On appeal, Orange Stones asserts that the trial court erred when it issued the injunction without first conducting a hearing on the merits, and then continued the injunction without any further evidence. It contends that the trial court had "absolutely no evidence before it to determine whether it [was] facing a situation of urgent necessity." Orange Stones claims that as a result of "these delays is that [it has] been enjoined from using the Property since September 17, 2008, without ever having the opportunity to challenge the City's basis for seeking an injunction." Brief of Appellant, March 16, 2009, at 14. It requests that the Order of October 7, 2008, be reversed.

Rule of Appellate Procedure 1701(c)

First, this Court must disagree with the trial court's conclusion that it did not have jurisdiction to proceed after Orange Stones appealed to this Court.

Pennsylvania Rule of Appellate Procedure 1701(a) codifies a well-established principal. After an appeal is taken, "the trial court ... may no longer proceed further in the matter." However, this general prohibition is limited by Pennsylvania Rules of Appellate Procedure 1701(c). Rule 1701(c) authorizes a court to continue the proceedings if the issue appealed is collateral to the main case.

Rule 1701. Effect of Appeal Generally ***

(c) Limited to matters in dispute. Where only a particular item, claim or assessment adjudged in the matter is involved in an appeal, or in a petition for review proceeding relating to a quasijudicial order, the appeal or petition for review proceeding shall operate to prevent the trial court or other government unit from proceeding further with only such item, claim or assessment, unless otherwise ordered by the trial court or other government unit or by the appellate court or a judge thereof as necessary to preserve the rights of the appellant. (Emphasis added).

Pa.R.A.P. 1701(c).

So, the trial court may act on ancillary matters while an appeal from an order in the original action is pending. The purpose of Rule 1701(c) is to prevent appeals of ancillary issues from delaying the resolution of the basic issues while the matter may proceed without prejudicing the rights of the party seeking interim review. Rosen v. Rosen, 520 Pa. 19, 549 A.2d 561 (1988).
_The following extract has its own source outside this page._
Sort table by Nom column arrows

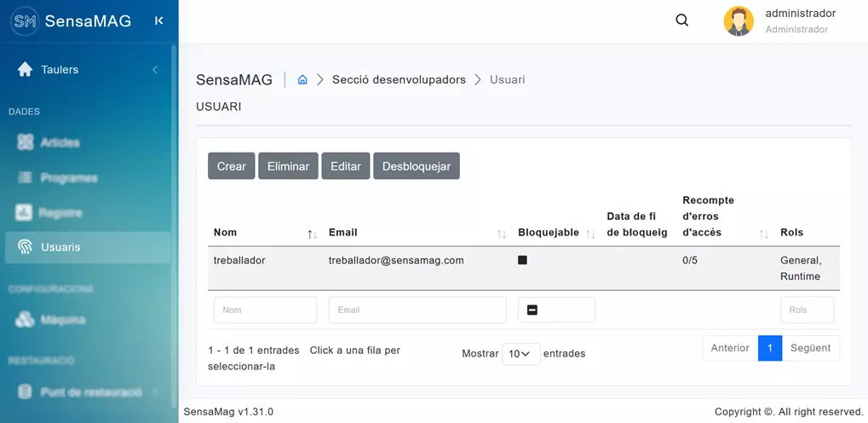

In addition, Rule 311(h) provides that Rule 1701(a) is not applicable where an appeal as of right is taken from an interlocutory order relating to inter alia an injunction. The Rule makes it clear that the procedure for seeking appellate review of these ancillary matters does not impair the authority of a trial court to continue on the merits:

Further proceedings in lower court. Rule 1701(a) (effect of an appeal generally) shall not be applicable to a matter in which an interlocutory order is appealed under Subdivisions (a)(2) or (a)(4) of this rule.

Pa.R.A.P. 311(h).

As this Court previously noted, the Court's October 7, 2008, order, in effect, continued the temporary injunction it issued on September 17, 2008, and continued the evidentiary hearing until December 2, 2008.

This appeal concerns whether the trial court erred when it temporarily prohibited Orange Stones from using its premises without first conducting an evidentiary hearing. That issue is clearly ancillary to the substantive claim which involves the propriety of the City's Enforcement Notice/Cease of Operation Order.

Consequently, the trial court's subject matter jurisdiction was not removed pending the appeal of the October 7, 2008, order continuing the evidentiary hearing. In fact, it was proper for the trial court to proceed with the evidentiary hearing and issue a decree pending this appeal. What, in effect, happened is precisely what Rule 1701(c) was designed to avoid. Orange Stones is enjoined from using the premises pending the appeal in this Court, and continues to be enjoined to this date. Had the trial court proceeded with the evidentiary hearing on December 2, 2008, and ruled on the preliminary injunction, the underlying issue pertaining to Orange Stones' right to operate on the premises without an occupancy permit would be resolved at least at the trial court level. The appeal from the October 7, 2008, order would have made its way through this Court and quite possibly been rendered moot.

Because the trial court had jurisdiction to preside over the evidentiary hearing and to render a decision on the City's request for a preliminary injunction, the case must be remanded.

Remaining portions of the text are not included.